Co-writer/director Anthony Kimmins’s vintage 1939 Ealing studios comedy boasts a particularly exuberant star turn from George Formby as an ice-cream seller who tames a dangerous race-horse, is engaged to look after him and rides him in a big race.
It is a racing certainty that when ice-cream man George (Formby) is mistaken for a horse trainer he’ll end up first over the finishing line on a naughty nag. And, as always, he gets a girl to woo – the 17-year-old Pat Kirkwood as Ann Johnson – which didn’t please Formby’s hyper-jealous wife Beryl one little bit.
Indeed, Beryl remained on set throughout the shoot and tried to sabotage Kirkwood’s performance, insisting that her long hair was cut short and that she was dressed unflatteringly, and vetoing the use of the song Pardon Me as a Formby-Kirkwood duet. The final Formby-Kirkwood kiss was quickly shot in one take while Beryl was distracted by a telephone call.

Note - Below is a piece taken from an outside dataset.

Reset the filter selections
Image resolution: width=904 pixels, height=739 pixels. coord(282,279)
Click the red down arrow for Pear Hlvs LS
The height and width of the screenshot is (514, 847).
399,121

Kimmins’s movie is a well-made and relatively funny entry in the Formby stakes and ends up slightly above par for the course. Crafted old-style fun taken at a brisk trot, it has the unexpected bonus of Dirk Bogarde’s first film appearance – as an extra, aged 19.
Songs include Pardon Me, I’m Making Headway Now, I Couldn’t Let The Stable Down, and Goodnight Little Fellow Goodnight.
Also in the cast are Joss Ambler, Meriel Forbes, Cyril Raymond, Ronald Shiner, George Heyes, George Carney, James Hayter, Gibb McLaughlin as Dr McGregor, Hal Gordon, Davy Burnaby and Syd Crossley.
Kimmins writes the screenplay with Leslie Arliss and Val Valentine.